Items from a dataset
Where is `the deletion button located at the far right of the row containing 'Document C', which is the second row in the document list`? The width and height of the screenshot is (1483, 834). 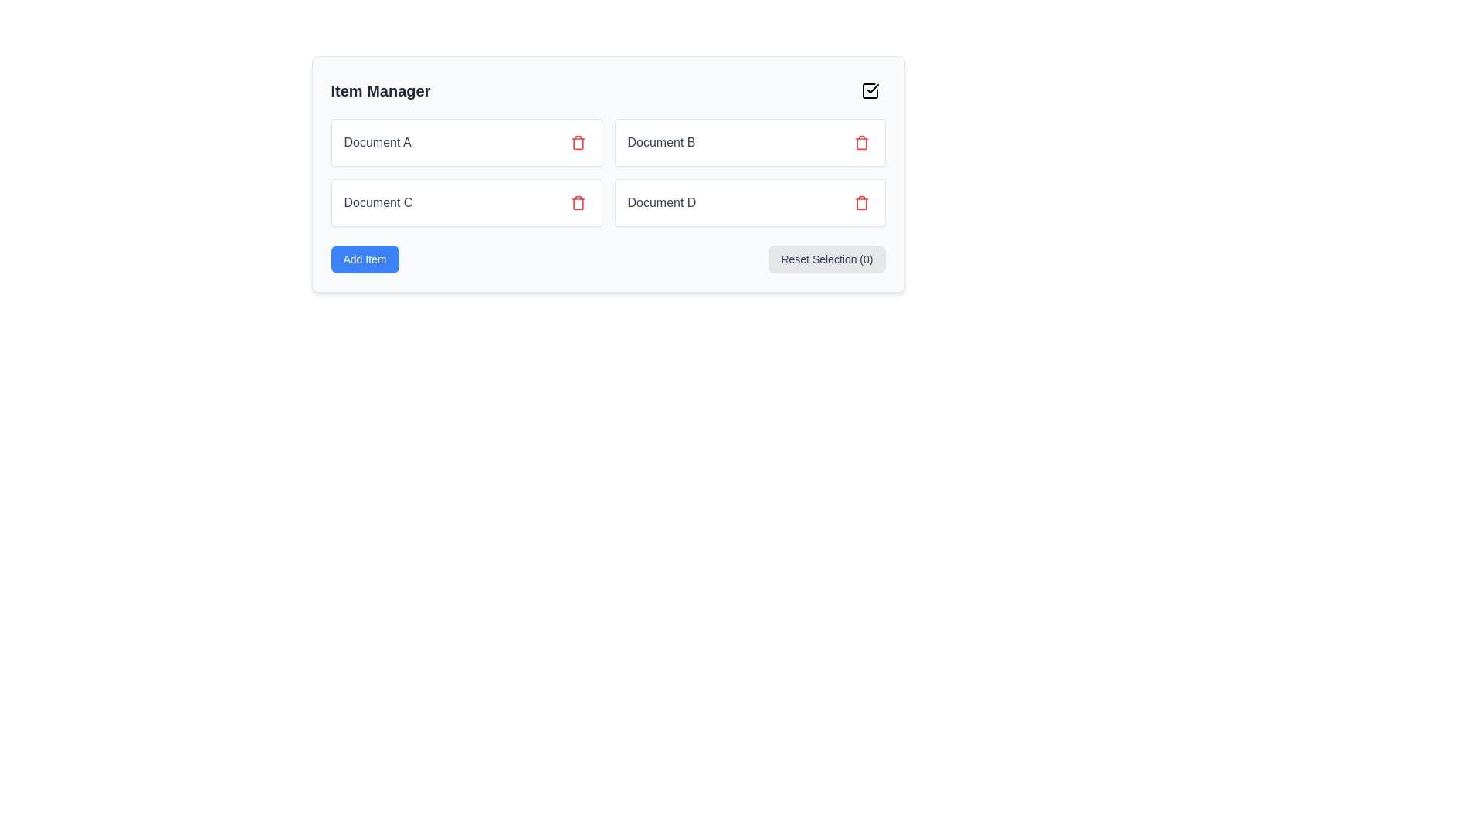
the deletion button located at the far right of the row containing 'Document C', which is the second row in the document list is located at coordinates (577, 202).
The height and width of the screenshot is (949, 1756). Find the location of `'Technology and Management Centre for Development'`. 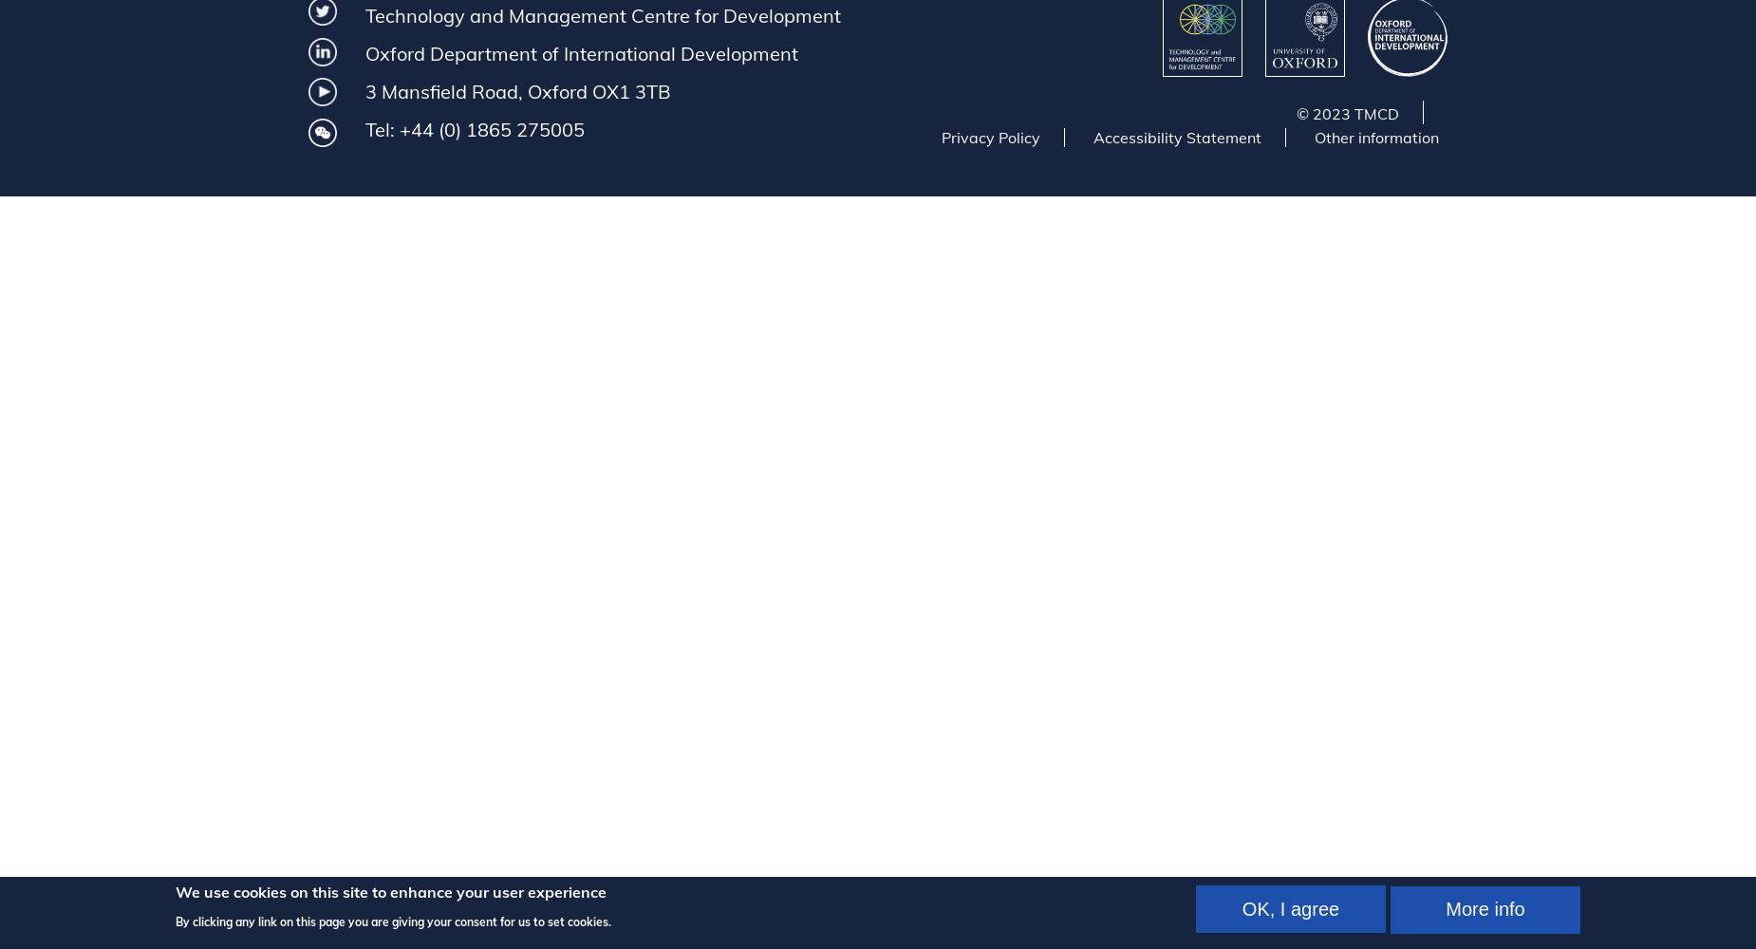

'Technology and Management Centre for Development' is located at coordinates (364, 15).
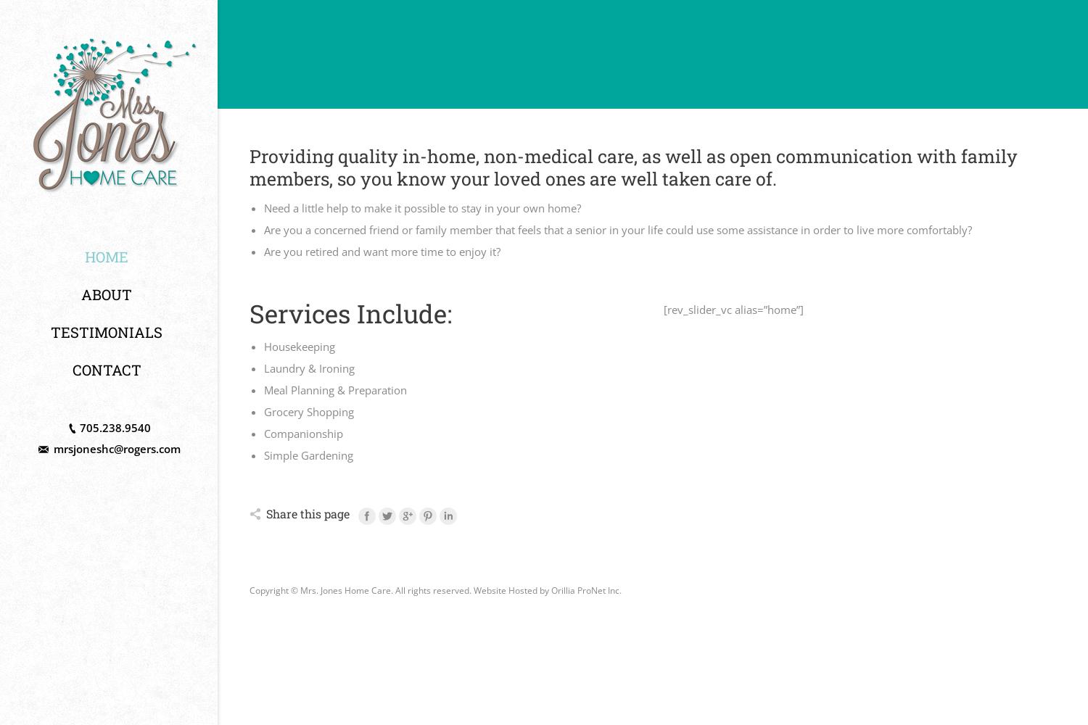  I want to click on 'About', so click(107, 294).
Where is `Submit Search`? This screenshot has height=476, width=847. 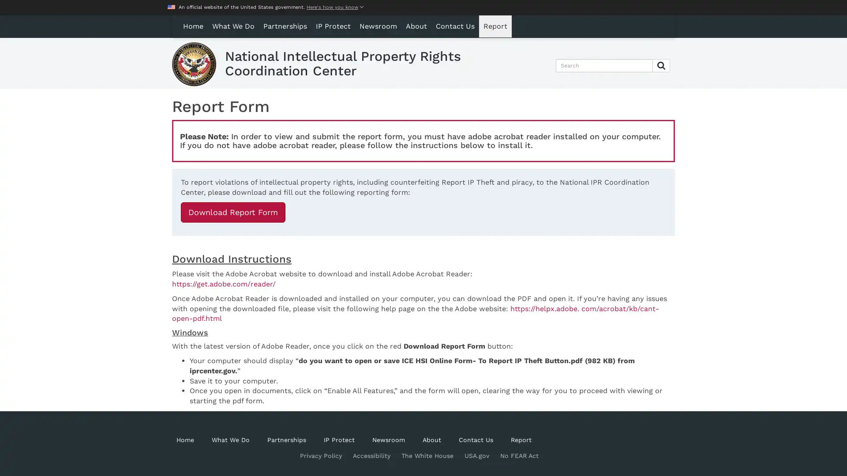 Submit Search is located at coordinates (661, 64).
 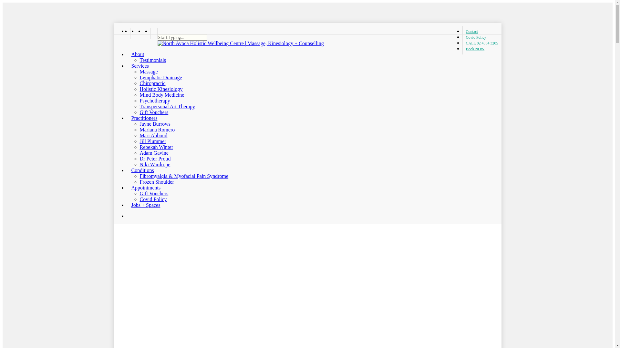 I want to click on 'phone', so click(x=146, y=34).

**To be done:**
Format the records from the start through the line containing "coordinates (577, 202)." as a two-column CSV with the columns request and answer. Put one row per request, with each field quoted, line breaks turned into spaces, and the pictures left out.

**Solution:**
request,answer
"Where is `the deletion button located at the far right of the row containing 'Document C', which is the second row in the document list`? The width and height of the screenshot is (1483, 834).","the deletion button located at the far right of the row containing 'Document C', which is the second row in the document list is located at coordinates (577, 202)."